What the exercise asks:
The lines below, from the one containing "You are a GUI" through the one containing "Given: Click the v2raya container link", should be set down exactly, with no pictures and nothing else.

Records to use:

☆ ☆ ☆ ☆

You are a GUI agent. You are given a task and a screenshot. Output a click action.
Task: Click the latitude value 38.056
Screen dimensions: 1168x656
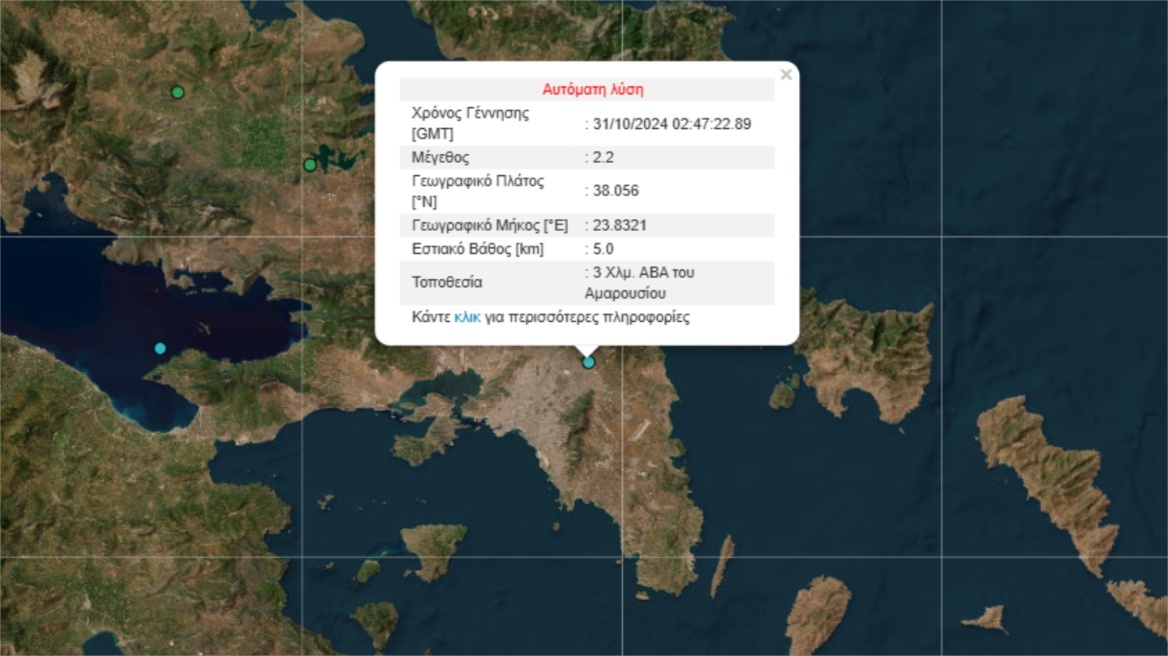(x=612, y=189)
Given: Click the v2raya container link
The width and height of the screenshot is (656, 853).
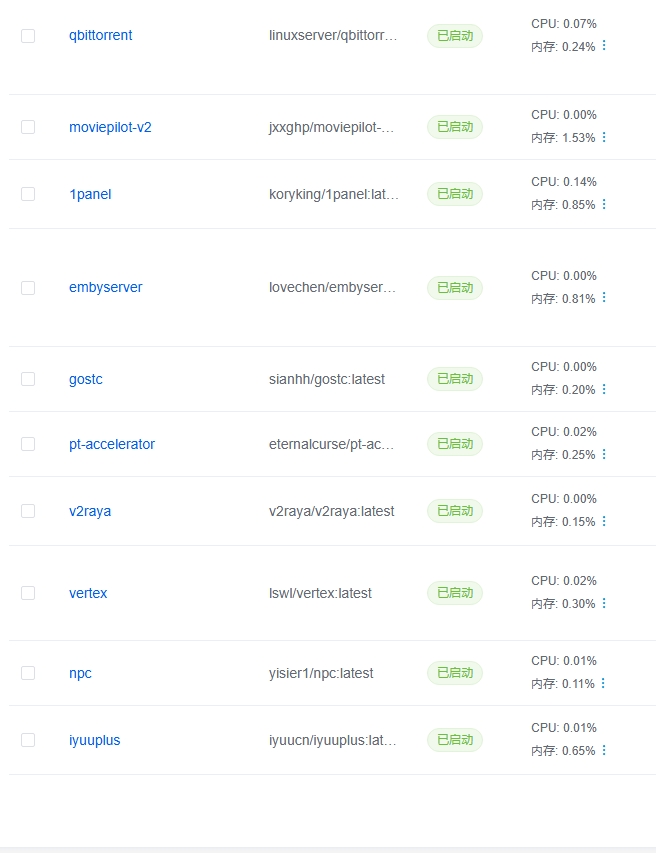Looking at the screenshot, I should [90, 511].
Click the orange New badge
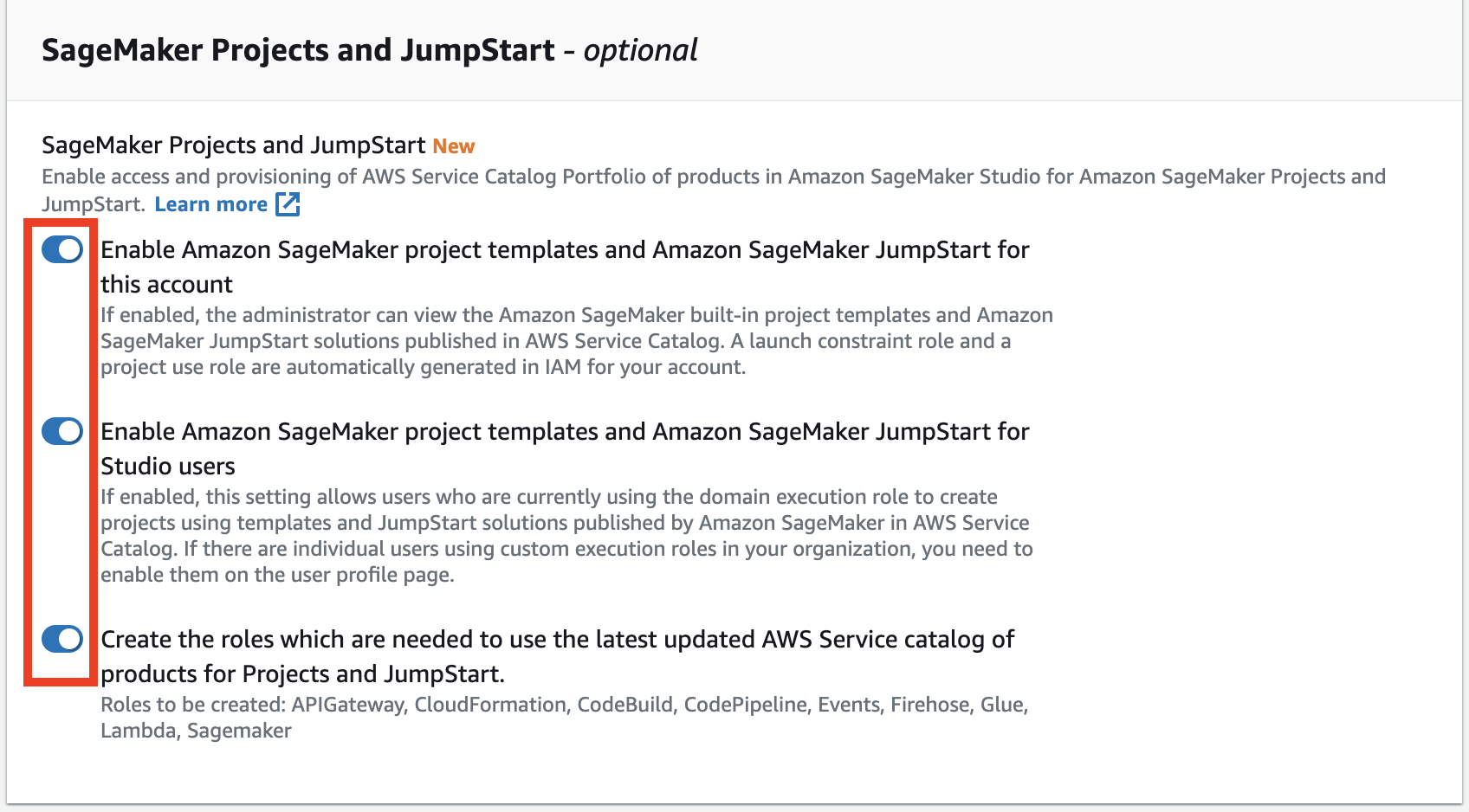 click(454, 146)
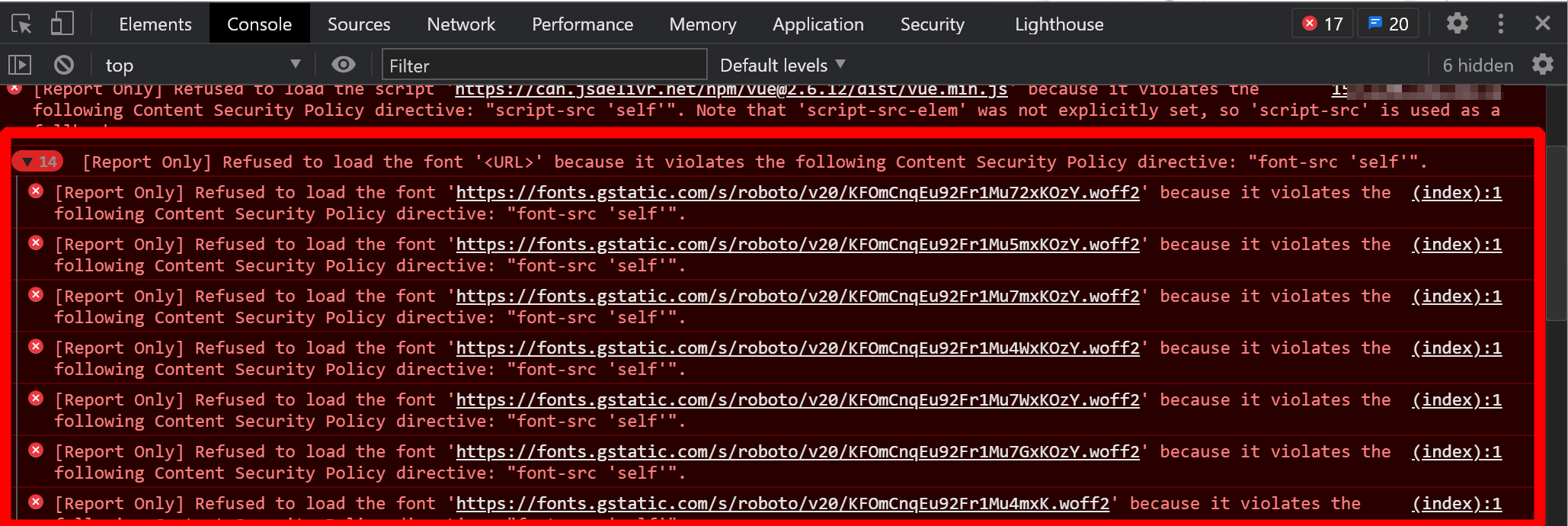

☆ ☆ ☆ ☆

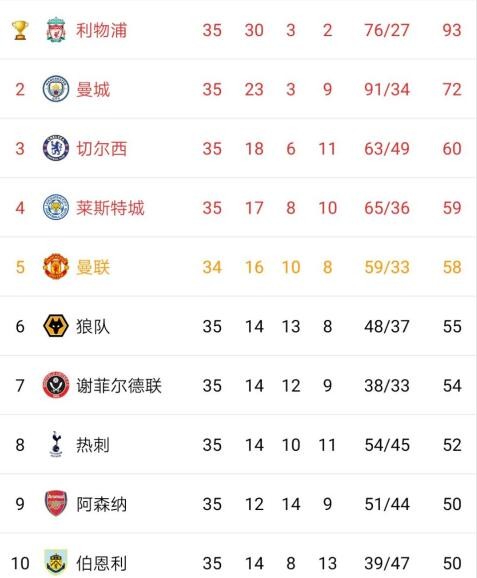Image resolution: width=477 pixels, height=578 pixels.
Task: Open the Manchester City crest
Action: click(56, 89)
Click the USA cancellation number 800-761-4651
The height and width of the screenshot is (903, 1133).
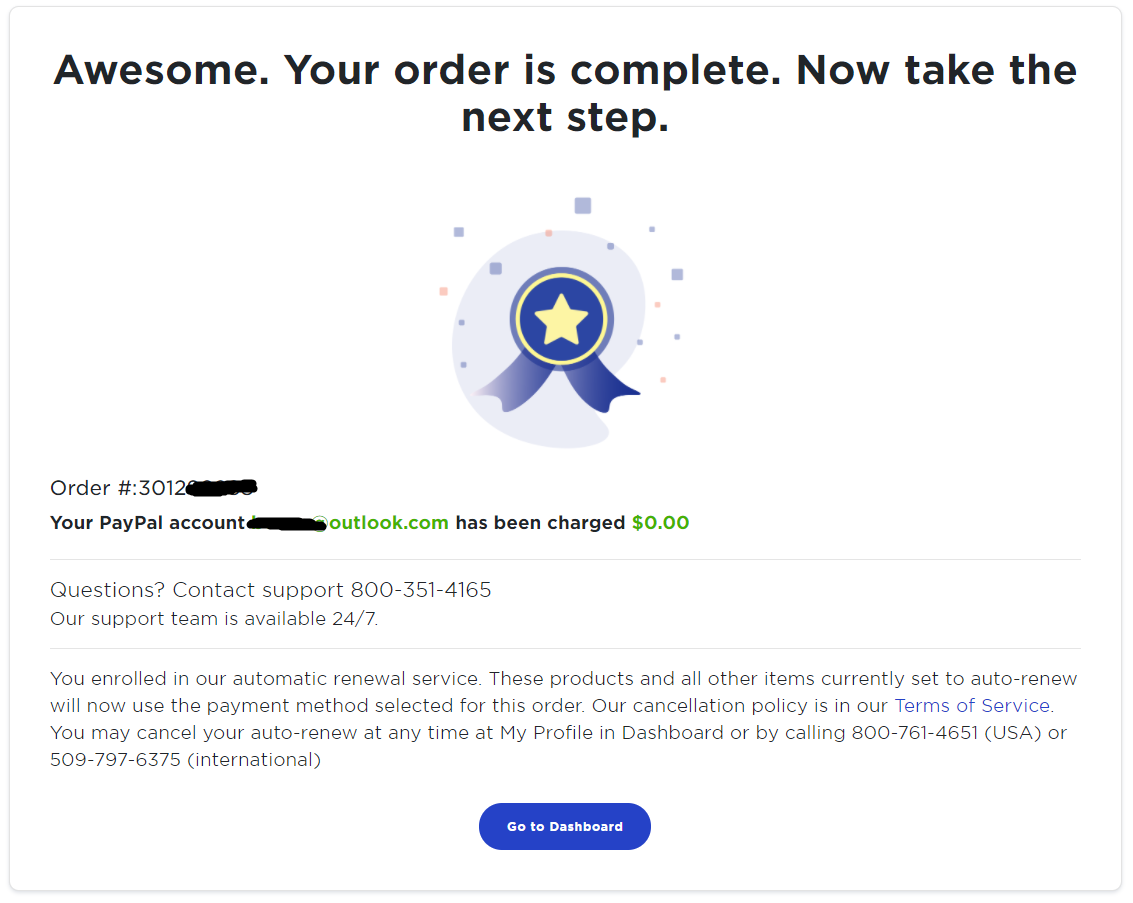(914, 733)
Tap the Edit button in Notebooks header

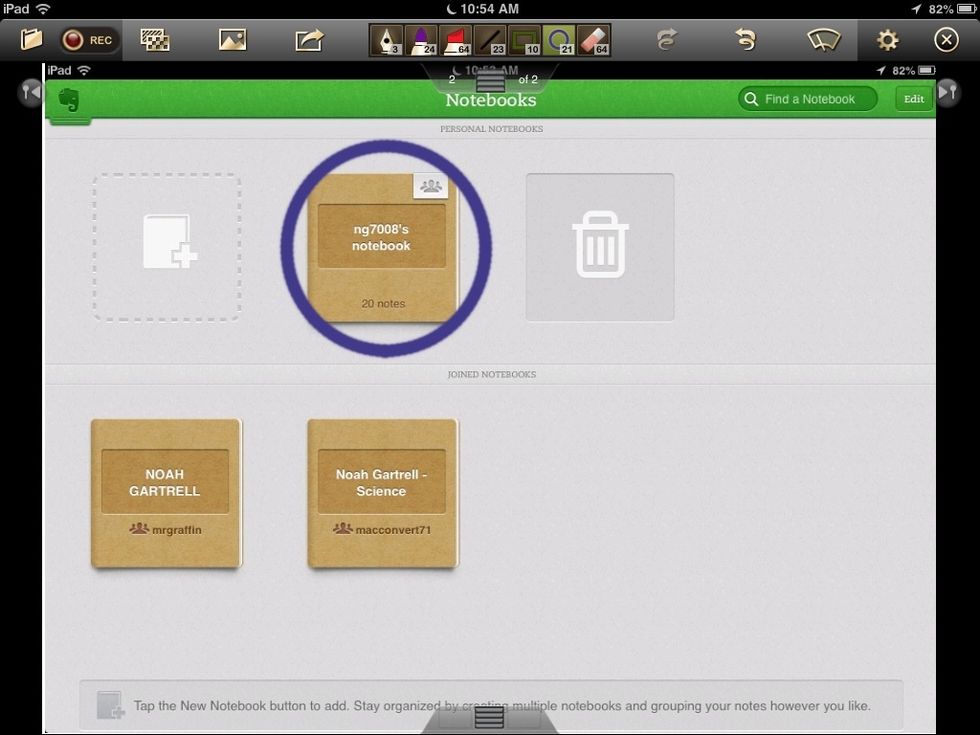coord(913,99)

☆ ☆ ☆ ☆

Task result:
You are a GUI agent. You are given a task and a screenshot. Output a click action.
Task: Click the latitude value 38.056
Screen dimensions: 1168x656
(x=612, y=189)
Given: Click the v2raya container link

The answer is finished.